▶ **Work to complete**
For the word "Superman", count the lines below that contain it. Give the number alone.

▶ **Task inputs**

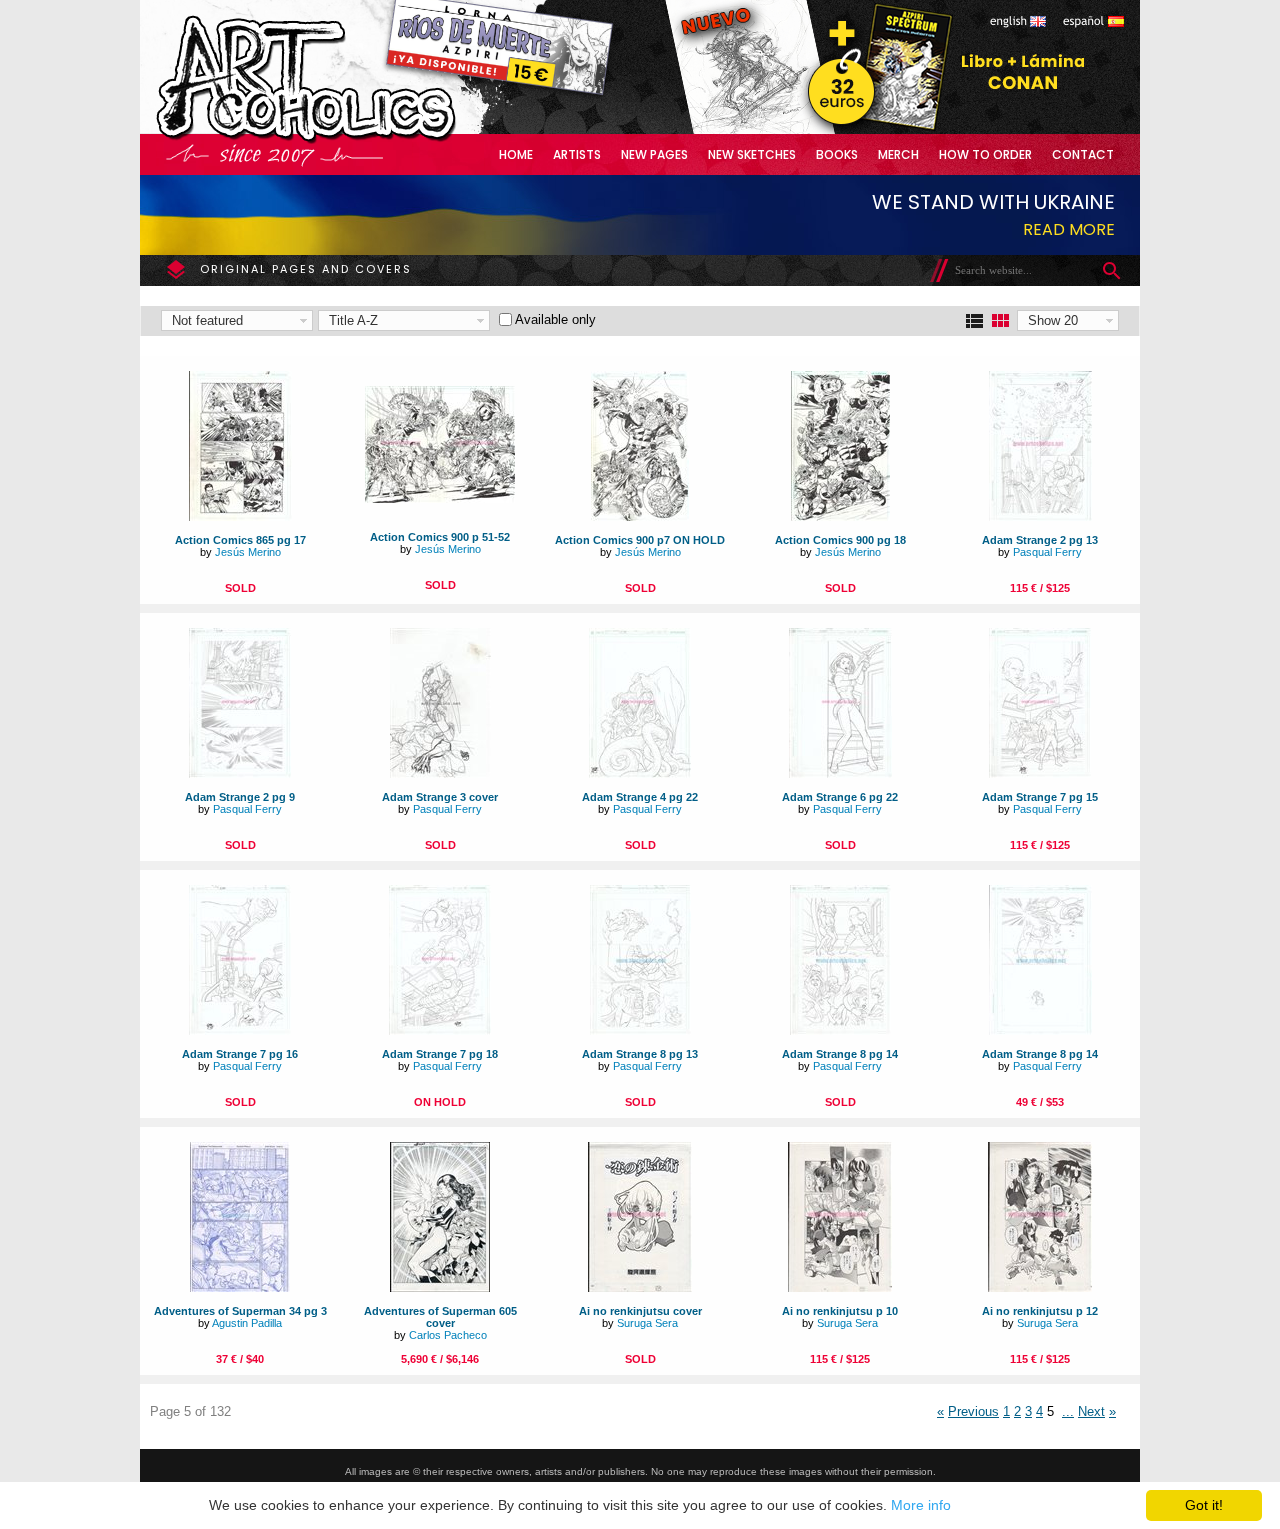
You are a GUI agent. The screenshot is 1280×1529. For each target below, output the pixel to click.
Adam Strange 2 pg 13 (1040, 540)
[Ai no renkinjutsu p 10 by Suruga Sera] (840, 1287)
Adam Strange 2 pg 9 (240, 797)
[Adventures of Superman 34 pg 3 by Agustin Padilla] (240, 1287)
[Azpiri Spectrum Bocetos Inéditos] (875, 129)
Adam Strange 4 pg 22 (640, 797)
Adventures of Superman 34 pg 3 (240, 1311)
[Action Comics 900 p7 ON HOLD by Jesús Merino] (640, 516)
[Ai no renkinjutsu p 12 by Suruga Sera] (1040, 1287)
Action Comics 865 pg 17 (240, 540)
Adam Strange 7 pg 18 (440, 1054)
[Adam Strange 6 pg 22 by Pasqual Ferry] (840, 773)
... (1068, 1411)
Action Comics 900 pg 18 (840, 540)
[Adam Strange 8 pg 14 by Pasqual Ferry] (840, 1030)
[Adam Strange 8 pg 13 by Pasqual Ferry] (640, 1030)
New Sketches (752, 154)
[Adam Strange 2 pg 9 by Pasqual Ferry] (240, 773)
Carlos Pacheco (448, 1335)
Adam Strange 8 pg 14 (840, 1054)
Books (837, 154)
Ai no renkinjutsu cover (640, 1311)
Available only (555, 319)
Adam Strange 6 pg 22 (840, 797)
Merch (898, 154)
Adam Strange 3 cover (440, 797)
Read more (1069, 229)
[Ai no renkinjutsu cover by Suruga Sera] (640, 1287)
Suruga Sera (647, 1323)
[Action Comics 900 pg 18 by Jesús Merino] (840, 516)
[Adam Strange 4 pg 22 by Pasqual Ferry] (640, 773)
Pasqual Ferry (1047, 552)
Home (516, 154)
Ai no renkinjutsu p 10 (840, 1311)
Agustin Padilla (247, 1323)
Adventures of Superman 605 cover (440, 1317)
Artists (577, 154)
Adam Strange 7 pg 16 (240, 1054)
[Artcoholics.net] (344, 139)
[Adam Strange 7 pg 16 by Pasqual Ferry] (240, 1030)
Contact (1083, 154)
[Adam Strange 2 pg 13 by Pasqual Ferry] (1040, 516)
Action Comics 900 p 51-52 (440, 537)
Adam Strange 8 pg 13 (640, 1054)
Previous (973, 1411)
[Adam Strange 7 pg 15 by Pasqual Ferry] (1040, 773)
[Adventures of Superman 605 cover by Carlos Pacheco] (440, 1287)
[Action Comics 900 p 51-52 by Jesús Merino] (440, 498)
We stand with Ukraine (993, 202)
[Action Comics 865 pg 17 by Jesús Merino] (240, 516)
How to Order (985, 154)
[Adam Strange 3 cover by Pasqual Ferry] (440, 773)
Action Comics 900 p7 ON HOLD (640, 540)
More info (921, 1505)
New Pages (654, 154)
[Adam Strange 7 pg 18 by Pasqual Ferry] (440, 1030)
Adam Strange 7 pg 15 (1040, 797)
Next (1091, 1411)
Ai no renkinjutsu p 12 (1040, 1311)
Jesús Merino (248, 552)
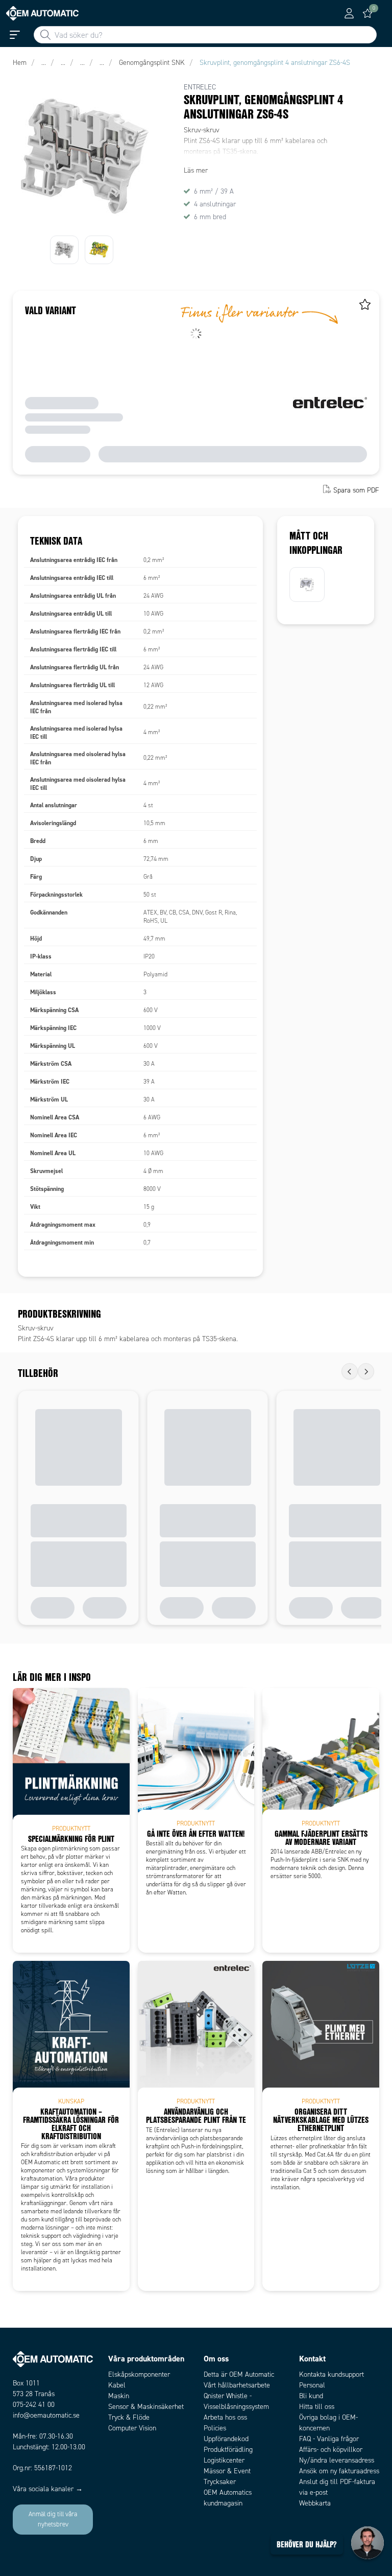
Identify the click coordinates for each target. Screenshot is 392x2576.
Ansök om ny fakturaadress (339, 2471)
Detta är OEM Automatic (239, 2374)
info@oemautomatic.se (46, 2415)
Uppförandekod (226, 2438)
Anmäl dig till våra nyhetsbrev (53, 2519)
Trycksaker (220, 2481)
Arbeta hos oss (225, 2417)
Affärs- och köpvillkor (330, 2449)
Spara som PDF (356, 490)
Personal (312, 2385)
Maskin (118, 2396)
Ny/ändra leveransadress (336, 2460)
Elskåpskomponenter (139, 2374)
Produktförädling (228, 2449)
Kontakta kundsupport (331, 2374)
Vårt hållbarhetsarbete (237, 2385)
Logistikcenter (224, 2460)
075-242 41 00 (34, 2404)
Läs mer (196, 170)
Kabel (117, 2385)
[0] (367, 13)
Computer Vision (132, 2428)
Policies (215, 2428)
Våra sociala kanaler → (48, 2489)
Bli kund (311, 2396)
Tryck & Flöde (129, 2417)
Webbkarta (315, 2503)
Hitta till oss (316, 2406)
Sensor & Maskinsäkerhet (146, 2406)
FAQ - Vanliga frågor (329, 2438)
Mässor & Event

▶ **The answer**
4